State the number of lines in the following data that include the word "sidebar", with no other text.

[Source records]
┌────────
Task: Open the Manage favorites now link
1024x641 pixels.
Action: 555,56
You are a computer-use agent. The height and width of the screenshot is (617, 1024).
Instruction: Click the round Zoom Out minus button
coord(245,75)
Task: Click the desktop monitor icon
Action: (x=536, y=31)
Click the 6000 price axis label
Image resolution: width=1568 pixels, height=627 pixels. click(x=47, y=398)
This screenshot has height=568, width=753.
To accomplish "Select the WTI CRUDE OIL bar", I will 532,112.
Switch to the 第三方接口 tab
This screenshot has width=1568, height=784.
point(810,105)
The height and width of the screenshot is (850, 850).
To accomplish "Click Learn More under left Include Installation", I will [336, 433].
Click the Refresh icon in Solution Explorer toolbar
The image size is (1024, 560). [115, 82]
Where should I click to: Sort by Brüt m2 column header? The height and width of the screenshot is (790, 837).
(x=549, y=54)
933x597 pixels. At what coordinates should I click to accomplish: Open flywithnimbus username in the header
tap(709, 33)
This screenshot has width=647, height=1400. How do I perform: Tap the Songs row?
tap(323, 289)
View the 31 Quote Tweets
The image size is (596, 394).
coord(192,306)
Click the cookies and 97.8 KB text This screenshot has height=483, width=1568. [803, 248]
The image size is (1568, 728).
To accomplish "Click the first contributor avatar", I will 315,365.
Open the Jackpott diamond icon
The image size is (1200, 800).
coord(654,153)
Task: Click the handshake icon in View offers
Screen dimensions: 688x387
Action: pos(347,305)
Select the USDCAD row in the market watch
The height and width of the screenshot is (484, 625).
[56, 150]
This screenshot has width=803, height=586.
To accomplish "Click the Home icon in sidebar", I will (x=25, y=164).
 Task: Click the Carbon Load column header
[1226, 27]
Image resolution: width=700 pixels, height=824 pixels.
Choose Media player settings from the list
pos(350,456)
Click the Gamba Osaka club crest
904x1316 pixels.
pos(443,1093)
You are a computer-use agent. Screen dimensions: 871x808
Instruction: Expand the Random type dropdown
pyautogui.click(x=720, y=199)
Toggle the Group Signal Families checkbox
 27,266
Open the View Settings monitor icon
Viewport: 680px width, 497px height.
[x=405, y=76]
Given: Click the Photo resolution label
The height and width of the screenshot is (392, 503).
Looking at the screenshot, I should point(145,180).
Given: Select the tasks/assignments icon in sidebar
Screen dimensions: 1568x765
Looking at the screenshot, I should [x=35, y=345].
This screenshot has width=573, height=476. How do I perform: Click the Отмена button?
└────────
--- Expected output ---
2